— BEGIN PASSAGE —

Quick look at differing shade criteria

by JulieCraves on July 31, 2007

[NOTE: Rainforest Alliance standards have undergone several revisions since this post was first written. There is now no criteria for canopy cover and tree diversity, and native vegetation criteria do not have to be met for six years. The Bird-Friendly standard remains the same, as outlined below. This post should only be for historical reference.]

I recently reviewed a paper, Field-testing ecological and economic benefits of coffee certification programs, that included a  summary table of the criteria used for shade certification by Rainforest Alliance, and Smithsonian Migratory Bird Center (under the “Bird-Friendly” trademark).  I thought it would be useful to post a summary here, with a little commentary.

SMBC’s criteria are mandatory, while RA has no required criteria for shade management — the standards below are one of the optional criteria (more on the RA standards and scoring can be found here).

Criteria SMBC RA
No. tree species >10 >12/ha*
No. trees/ha (mean) na >70*
% allowed to be Inga trees <60 na
% shade cover >40 >40*
No. of shade layers 3 2
% leaf volume in each shade layer
….. >15 m (emergent) >20 na
….. 12 to 15 m (backbone) >60 na
….. <12 m (understory) >20 na
Epiphytes required? Yes na

*As of April 2009, standards were modified from the previous version, February 2008. In the old standards, one requirement was for at least 12 native tree species and at least 70 trees per hectare; now it is an average of 12 native tree species, with no minimum number of trees per hectare. Previous criteria stated a minimum of 40% shade cover, now the standard specifies this minimum only on cultivated land.

— END PASSAGE —

WRITTEN TASKS:
a - Update the post on coffee shade criteria by giving everything from "I recently reviewed" down to "be found here)." again, with "commentary" replaced by "discussion".
b - Translate this sentence from the post on coffee shade criteria into Spanish: "The Bird-Friendly standard remains the same, as outlined below."

— BEGIN STORED DATA —

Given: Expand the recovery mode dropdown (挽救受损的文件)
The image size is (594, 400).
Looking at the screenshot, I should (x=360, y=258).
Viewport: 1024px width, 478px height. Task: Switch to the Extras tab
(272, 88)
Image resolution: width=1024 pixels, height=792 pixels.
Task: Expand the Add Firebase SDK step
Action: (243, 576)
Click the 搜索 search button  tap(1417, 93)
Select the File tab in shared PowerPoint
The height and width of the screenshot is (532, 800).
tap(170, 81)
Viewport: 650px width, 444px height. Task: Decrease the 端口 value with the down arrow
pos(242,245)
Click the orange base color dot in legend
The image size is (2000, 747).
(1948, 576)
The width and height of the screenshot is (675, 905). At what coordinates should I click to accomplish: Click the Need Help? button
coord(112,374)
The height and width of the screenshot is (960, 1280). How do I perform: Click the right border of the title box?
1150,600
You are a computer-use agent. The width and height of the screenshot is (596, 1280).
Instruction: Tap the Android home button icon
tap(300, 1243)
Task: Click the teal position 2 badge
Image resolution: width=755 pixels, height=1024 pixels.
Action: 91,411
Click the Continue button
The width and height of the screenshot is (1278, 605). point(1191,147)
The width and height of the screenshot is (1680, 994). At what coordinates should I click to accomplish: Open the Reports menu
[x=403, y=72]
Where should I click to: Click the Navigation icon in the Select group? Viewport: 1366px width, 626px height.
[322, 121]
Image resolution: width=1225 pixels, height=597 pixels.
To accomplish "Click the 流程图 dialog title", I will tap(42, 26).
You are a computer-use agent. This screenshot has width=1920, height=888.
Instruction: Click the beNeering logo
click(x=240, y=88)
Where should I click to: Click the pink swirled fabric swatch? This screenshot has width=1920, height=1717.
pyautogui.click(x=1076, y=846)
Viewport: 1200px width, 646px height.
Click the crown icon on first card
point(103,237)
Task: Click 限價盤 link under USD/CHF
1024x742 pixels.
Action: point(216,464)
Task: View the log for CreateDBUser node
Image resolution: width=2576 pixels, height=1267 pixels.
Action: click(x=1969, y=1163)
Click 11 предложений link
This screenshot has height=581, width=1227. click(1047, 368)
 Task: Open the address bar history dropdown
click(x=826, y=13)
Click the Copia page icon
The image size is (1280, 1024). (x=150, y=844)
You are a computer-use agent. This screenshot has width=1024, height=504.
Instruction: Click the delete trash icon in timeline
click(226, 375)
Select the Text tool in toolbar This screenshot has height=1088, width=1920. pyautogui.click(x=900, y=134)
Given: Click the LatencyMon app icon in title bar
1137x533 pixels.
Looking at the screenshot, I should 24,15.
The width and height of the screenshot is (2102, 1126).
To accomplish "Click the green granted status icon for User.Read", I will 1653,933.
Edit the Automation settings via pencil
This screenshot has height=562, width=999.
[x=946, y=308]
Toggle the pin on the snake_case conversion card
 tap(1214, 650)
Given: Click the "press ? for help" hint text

— END STORED DATA —

TASK-BY-TASK OUTPUTS:
a -
I recently reviewed a paper, Field-testing ecological and economic benefits of coffee certification programs, that included a  summary table of the criteria used for shade certification by Rainforest Alliance, and Smithsonian Migratory Bird Center (under the “Bird-Friendly” trademark).  I thought it would be useful to post a summary here, with a little discussion.

SMBC’s criteria are mandatory, while RA has no required criteria for shade management — the standards below are one of the optional criteria (more on the RA standards and scoring can be found here).

b - El estándar Bird-Friendly sigue siendo el mismo, tal como se describe a continuación.